> Provided data:
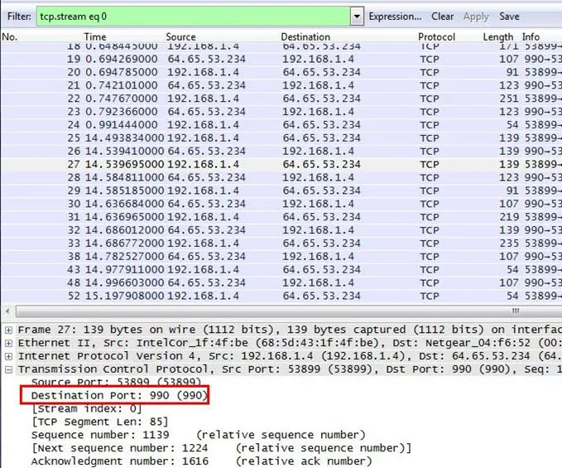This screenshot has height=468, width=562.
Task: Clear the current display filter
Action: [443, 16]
--
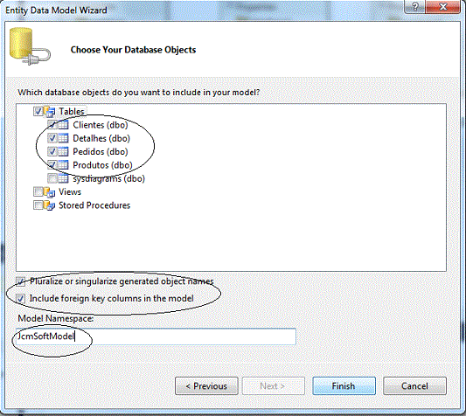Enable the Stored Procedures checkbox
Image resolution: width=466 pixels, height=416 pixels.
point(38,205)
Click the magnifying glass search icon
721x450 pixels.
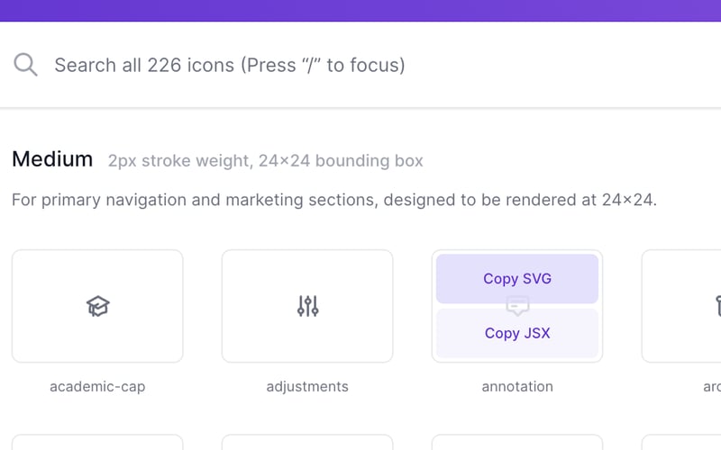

> Required work: Rewrite the items from the line containing "This screenshot has height=468, width=562." through the line containing "Action: [443, 16]", both included, as a numbered list with one line per entry, skipping blank lines and omitting the pictures.

> Reply:
1. This screenshot has height=468, width=562.
2. Task: Clear the current display filter
3. Action: [443, 16]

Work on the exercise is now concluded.